In my bigquery client, I am enabling the storage read client, as per the documentation and examples at https://github.com/googleapis/google-cloud-go/blob/f2b13307a85e81e278476ea51a359cbb3974667a/bigquery/examples_test.go#L165-L186
My code is basically identical:
err = bigQueryClient.BQ.EnableStorageReadClient(context.Background(), option.WithCredentialsFile(o.GoogleServiceAccountCredentialFile))
[...]
it, err := query.Read(context.TODO())
if err != nil {
log.WithError(err).Error("error querying test status from bigquery")
errs = append(errs, err)
return status, errs
}
for {
testStatus := apitype.ComponentTestStatusRow{}
err := it.Next(&testStatus)
if err == iterator.Done {
break
}
....
}
I then make a query that returns about 150,000 rows, about 150MB. I then iterate over them. This is taking about 30 seconds, which is really slow to me. Similar activity from postgres is about 3 seconds.
I was trying to figure out if my app is using the storage API at all, and my understanding is this is an RPC-based protocol. I profiled the golang app using pprof and I see a lot of time being spent in JSON decoding from the bigquery client. I then look at tcpdump and see it making lots of https connections.
This makes me think it's not using the storage API. Is there a way to figure out why, or to force it to use the faster storage API if it's not?
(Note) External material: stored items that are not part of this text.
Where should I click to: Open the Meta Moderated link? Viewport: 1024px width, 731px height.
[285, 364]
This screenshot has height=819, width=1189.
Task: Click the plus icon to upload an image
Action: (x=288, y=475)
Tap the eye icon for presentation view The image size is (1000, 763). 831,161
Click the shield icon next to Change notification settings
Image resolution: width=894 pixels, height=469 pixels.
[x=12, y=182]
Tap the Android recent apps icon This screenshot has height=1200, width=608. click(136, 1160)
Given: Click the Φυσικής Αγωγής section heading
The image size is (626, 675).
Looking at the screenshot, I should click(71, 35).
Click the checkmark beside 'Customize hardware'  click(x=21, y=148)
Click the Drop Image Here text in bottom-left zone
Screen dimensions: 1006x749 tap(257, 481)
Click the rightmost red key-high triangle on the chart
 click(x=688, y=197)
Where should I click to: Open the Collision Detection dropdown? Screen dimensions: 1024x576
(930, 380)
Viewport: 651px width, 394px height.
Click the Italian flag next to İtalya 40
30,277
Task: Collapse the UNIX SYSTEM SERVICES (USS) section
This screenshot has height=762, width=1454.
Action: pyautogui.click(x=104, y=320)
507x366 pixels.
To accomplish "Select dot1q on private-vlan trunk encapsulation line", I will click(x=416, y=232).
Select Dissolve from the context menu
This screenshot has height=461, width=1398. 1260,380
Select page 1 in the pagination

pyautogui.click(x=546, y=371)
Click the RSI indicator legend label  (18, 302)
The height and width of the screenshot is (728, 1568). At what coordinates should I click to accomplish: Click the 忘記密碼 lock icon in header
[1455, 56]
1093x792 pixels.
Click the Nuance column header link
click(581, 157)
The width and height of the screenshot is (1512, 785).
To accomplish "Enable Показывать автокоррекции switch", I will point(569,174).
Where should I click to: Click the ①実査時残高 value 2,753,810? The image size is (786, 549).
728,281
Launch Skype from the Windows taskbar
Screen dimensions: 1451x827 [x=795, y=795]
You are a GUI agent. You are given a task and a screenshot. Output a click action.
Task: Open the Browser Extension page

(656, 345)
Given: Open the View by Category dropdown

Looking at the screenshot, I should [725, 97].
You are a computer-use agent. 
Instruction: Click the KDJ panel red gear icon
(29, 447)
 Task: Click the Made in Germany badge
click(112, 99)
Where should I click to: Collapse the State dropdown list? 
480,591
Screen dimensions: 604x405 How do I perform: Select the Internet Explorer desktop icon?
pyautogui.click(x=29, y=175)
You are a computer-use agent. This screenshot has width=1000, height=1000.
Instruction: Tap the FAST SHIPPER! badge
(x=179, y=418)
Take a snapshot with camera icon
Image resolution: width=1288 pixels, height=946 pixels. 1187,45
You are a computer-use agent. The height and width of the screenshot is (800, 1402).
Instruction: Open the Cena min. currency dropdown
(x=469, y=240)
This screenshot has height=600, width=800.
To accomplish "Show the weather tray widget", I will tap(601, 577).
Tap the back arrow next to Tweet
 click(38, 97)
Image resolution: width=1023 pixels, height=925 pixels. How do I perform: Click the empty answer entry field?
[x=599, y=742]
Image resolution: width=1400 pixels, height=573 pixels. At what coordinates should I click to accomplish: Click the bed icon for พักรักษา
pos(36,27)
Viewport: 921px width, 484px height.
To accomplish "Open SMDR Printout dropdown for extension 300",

While debugging and trying to use the storage API directly, I discovered my user was missing the correct permission to use the storage API (bigquery.readsessions.create). EnableStorageReadClient in the golang library doesn't actually return an error if you can't use it, everything just falls back silently to the very slow REST API.
Reproducer code
Results using an account with and without that permission:
I filed a bug against the golang library.
https://github.com/googleapis/google-cloud-go/issues/9102